Deep Blue Sea, The (2011)

Director:  Terence Davies
Cast:  Rachel Weisz, Tom Hiddlestone, Simon Russell Beale
Plot:  The wife of a British Judge is caught in a self-destructive love affair with a Royal Air Force pilot.

Genre:  Drama / Romance

Awards:  Nom. for 1 Golden Globe - Best Leading Actress (Drama)
Runtime:  98min
Rating:  M18 for a scene of sexuality and nudity.



“Beware of passion, Hester.  It always leads to something ugly.”

I have never seen Rachel Weisz so depressed.  You just wanna jump into the screen and hug her.  But of course, you might end up with a face of unbelievable flatness.  Weisz plays Hester who stares into empty space with lonely, sad eyes, and is in a state of confusion most of the time. 

In one key scene, she begs for Freddie (Tom Hiddlestone) to forgive her and be with her for just one more night.  Freddie, by the way, is a Royal Air Force pilot who Hester falls in love with over a few months in an affair that threatens to destroy her stagnant marriage with an esteemed  British judge (Simon Russell Beale). 
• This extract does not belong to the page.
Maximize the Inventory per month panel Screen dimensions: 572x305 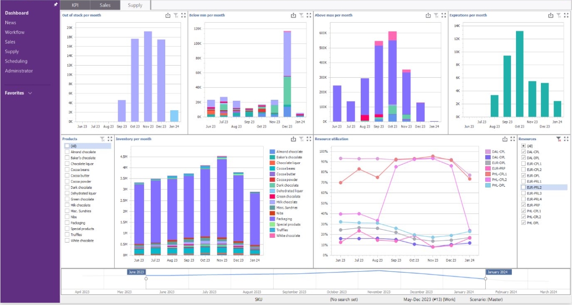coord(309,139)
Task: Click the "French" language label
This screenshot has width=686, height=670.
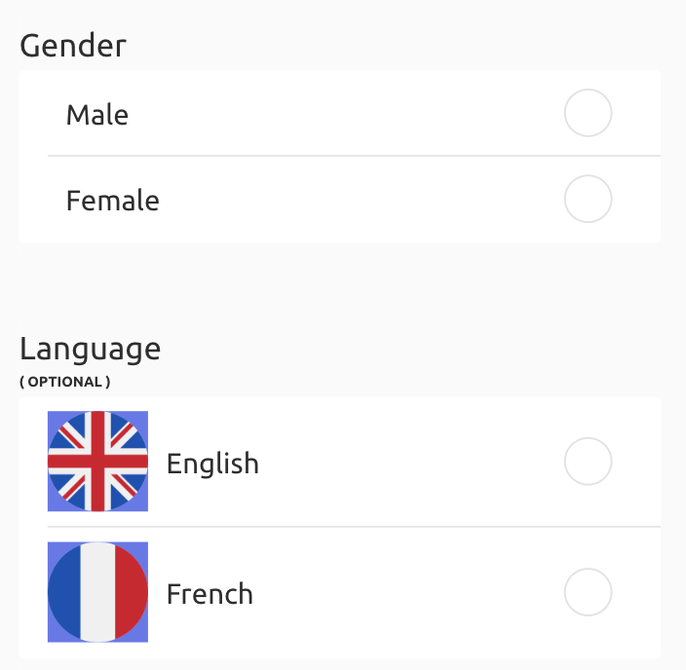Action: click(x=210, y=593)
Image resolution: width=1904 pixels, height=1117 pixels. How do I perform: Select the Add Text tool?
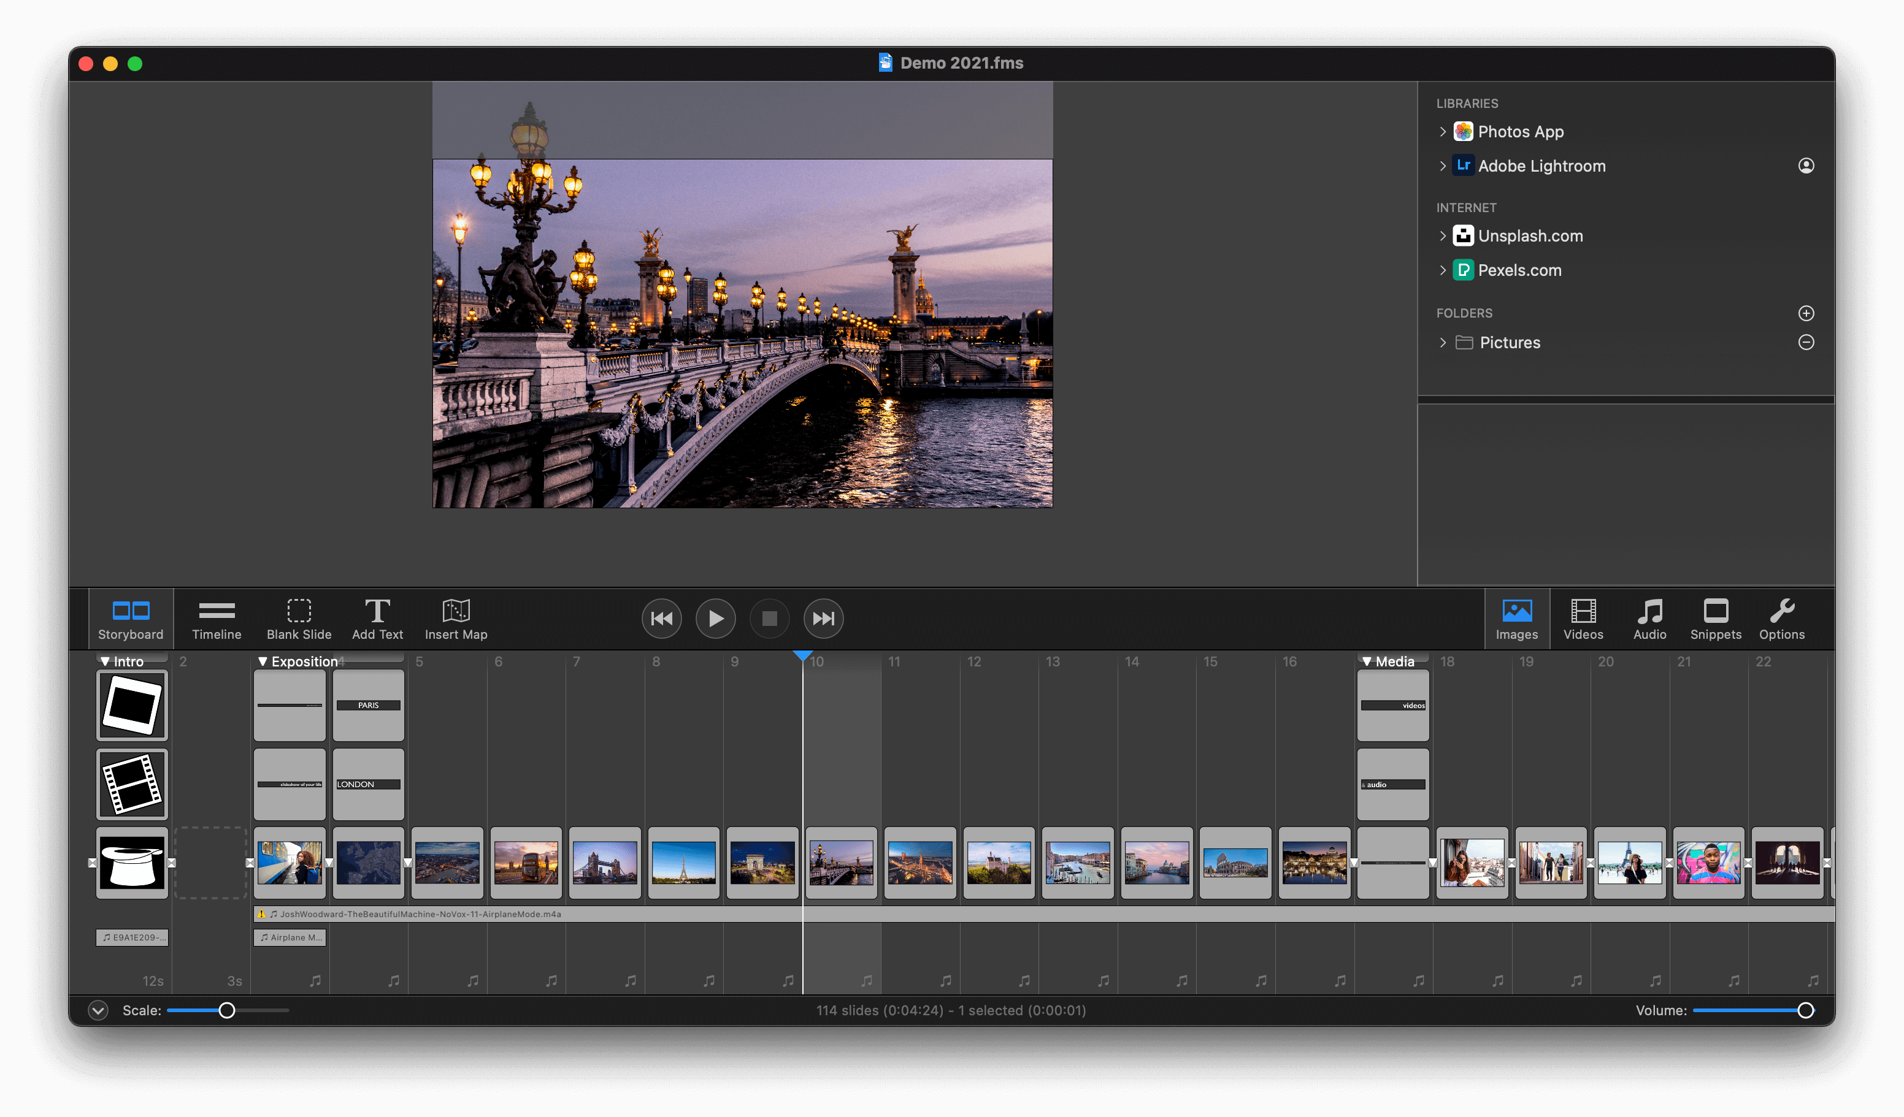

For some reason, I kept thinking of David Lean’s Brief Encounter (1945) while watching The Deep Blue Sea.  Maybe it is because both (British) films explore themes of love and passion, and maybe even lust, with characters crippled by societal expectations on how to behave and act.  However, time is ticking, and by extension, life is ticking… away. 

So what and how do we make of forbidden romance?  Terence Davies, the accomplished director of films such as Distant Voices, Still Lives (1988) and The Long Day Closes (1992), leaves us with no answers, but an experience that probes the essence of memory and emotional endurance.

Weisz’s performance is extraordinary and well-deserving of her Golden Globe nomination.  Her character breaks your heart, not merely because she is in dire need of sympathy, but because she might just be the one to be blamed for her predicament. 

Set in a time when the memory of war still haunts the mind, Davies’ film gives us Hester’s dilemma of being caught between the Devil and the deep blue sea (where the film takes its title from) – a world of joyous passion with an unstable but charming guy, or a world of luxury and stability with a loving but passionless man? 

The Deep Blue Sea is ultimately an ode to forbidden love and passion, a symphonic arrangement of sorts (the fantastic use of Samuel Barber's Violin Concerto must be applauded) of the hidden desires and emotions that put incredible weight on a woman’s shoulders, submerging her not into the deep blue sea, but a dark abyss that she may possibly never recover from, psychologically or otherwise.

Verdict:  Terence Davies well-composed ode to forbidden love and passion is haunting and heartbreaking.